[ACTION ITEM] All of the data below is to be output exactly as written.

[RECORDS SHOWN]
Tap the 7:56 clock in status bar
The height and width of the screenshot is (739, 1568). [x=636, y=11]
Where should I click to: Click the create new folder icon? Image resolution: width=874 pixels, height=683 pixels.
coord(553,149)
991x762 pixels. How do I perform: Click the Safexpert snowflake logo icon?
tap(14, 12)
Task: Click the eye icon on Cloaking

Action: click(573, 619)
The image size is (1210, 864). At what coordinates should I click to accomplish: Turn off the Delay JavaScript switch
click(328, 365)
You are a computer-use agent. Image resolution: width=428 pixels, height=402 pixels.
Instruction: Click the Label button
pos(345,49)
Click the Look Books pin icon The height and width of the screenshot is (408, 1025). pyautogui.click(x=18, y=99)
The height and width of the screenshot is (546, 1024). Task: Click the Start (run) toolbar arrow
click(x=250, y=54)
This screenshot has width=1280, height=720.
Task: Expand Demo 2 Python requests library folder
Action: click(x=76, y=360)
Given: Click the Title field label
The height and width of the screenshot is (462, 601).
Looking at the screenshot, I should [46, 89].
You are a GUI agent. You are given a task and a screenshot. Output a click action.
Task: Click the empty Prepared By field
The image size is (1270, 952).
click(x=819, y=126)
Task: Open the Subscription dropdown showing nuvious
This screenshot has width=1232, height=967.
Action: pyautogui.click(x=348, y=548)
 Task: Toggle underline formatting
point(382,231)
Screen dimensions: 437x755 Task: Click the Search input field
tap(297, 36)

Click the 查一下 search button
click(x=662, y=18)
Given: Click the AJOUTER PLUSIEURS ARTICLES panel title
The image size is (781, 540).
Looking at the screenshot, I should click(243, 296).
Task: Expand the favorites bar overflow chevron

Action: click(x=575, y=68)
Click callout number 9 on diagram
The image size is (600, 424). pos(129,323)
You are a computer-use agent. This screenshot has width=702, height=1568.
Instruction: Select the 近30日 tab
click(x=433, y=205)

[TASK OUTPUT]
Tap the 7:56 clock in status bar
The height and width of the screenshot is (739, 1568). [x=636, y=11]
Where should I click to: Click the create new folder icon? Image resolution: width=874 pixels, height=683 pixels.
coord(553,149)
991x762 pixels. How do I perform: Click the Safexpert snowflake logo icon?
tap(14, 12)
Task: Click the eye icon on Cloaking

Action: click(573, 619)
The image size is (1210, 864). At what coordinates should I click to accomplish: Turn off the Delay JavaScript switch
click(328, 365)
You are a computer-use agent. Image resolution: width=428 pixels, height=402 pixels.
Instruction: Click the Label button
pos(345,49)
Click the Look Books pin icon The height and width of the screenshot is (408, 1025). pyautogui.click(x=18, y=99)
The height and width of the screenshot is (546, 1024). Task: Click the Start (run) toolbar arrow
click(x=250, y=54)
This screenshot has width=1280, height=720.
Task: Expand Demo 2 Python requests library folder
Action: click(x=76, y=360)
Given: Click the Title field label
The height and width of the screenshot is (462, 601).
Looking at the screenshot, I should [46, 89].
You are a GUI agent. You are given a task and a screenshot. Output a click action.
Task: Click the empty Prepared By field
The image size is (1270, 952).
click(x=819, y=126)
Task: Open the Subscription dropdown showing nuvious
This screenshot has width=1232, height=967.
Action: pyautogui.click(x=348, y=548)
 Task: Toggle underline formatting
point(382,231)
Screen dimensions: 437x755 Task: Click the Search input field
tap(297, 36)

Click the 查一下 search button
click(x=662, y=18)
Given: Click the AJOUTER PLUSIEURS ARTICLES panel title
The image size is (781, 540).
Looking at the screenshot, I should click(243, 296).
Task: Expand the favorites bar overflow chevron

Action: click(x=575, y=68)
Click callout number 9 on diagram
The image size is (600, 424). pos(129,323)
You are a computer-use agent. This screenshot has width=702, height=1568.
Instruction: Select the 近30日 tab
click(x=433, y=205)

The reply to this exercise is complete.